第32話

side:平倉

しばらくなにか考えていた勝村が、小首を傾げながら、


「美術部って厳しかったりするの?」


そういいながら、小首をかしげる姿は、普段そうしなさそうな人がすることで、格段の破壊力を得る。さようなら、私の理性。


「…そんなことないよ。」


と返事をすると、勝村はまた何事かを考え始めた。

勝村の縛られた両腕で出来た輪っかに、自らの頭を通す。勝村は上の空な感じで、気にくわないので、脇腹を上から撫でる。

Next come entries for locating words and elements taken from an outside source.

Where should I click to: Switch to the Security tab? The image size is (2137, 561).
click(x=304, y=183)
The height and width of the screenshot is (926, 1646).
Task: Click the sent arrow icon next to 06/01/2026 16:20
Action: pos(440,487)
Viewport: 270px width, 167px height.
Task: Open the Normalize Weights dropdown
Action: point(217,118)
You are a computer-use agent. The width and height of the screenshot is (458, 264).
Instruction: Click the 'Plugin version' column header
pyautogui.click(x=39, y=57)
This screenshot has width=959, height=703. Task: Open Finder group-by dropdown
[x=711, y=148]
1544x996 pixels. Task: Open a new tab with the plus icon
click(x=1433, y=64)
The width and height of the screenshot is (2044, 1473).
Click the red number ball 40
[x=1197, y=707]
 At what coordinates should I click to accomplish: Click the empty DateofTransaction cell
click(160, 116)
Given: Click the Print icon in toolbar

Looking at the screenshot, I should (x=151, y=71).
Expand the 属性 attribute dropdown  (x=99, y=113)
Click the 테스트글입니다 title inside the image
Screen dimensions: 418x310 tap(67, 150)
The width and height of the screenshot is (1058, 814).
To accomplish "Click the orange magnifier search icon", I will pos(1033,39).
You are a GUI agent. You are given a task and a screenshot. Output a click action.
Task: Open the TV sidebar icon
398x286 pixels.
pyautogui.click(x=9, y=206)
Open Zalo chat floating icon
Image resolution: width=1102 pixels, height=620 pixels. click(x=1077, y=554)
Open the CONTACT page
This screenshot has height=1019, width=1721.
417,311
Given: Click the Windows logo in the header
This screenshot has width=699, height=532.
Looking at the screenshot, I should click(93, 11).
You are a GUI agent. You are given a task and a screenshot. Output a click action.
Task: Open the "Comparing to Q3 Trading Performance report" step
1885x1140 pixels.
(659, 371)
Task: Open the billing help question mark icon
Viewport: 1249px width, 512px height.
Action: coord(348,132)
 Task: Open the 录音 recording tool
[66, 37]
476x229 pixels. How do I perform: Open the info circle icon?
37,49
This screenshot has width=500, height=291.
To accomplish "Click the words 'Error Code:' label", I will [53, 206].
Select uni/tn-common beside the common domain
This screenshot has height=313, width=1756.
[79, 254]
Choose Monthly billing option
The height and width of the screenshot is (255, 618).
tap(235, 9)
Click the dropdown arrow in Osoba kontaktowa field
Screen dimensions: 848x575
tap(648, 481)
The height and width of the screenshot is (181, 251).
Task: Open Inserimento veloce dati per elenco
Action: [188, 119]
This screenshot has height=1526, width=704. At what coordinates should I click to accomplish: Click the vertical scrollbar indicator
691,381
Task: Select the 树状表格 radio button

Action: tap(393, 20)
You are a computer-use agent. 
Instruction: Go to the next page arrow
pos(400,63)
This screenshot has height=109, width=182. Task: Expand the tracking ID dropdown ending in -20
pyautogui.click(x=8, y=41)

ぎゅっと力が入ったが、気にせず撫でる。だんだん脇腹の筋肉が弛緩していってる。そしてこの顔はきもちいときの顔だ。それを隠すように少し下を向いている。


「勝村、どう?」


「どうって‥.?」


吐息混じりの低い声。色気がハンパない。中学生だぞ。


「きもちい?」


「…気持ちいい。」


素直でかわいい。褒美に首を撫でてやる。ここがいちばん敏感そう。骨に沿うように、表面をゆっくり滑るように撫でる。首の延長で耳も、私がさわりたいようにさわる。


「…っ」


色っぽくてかわいい。我慢するような顔もかわいい。


「ねぇ、どこまで許してくれる?」


「…世間が許す限りどこまでも、お望みのままに。」


「もうすでに越えてる感じはするけどね… どこまでもって、どうして?」


勝村は、ぐっと私の体を抱き寄せる。思わず目をつぶると、匂いがした。私は勝村の右肩に受け止められる。ガッチリしている。

お互いの顔が見えない位置になって、しばらくして、


「…幸せにしたいんだ。」


心臓が大きく跳ねて胸を圧迫して、息が止まるような気がした。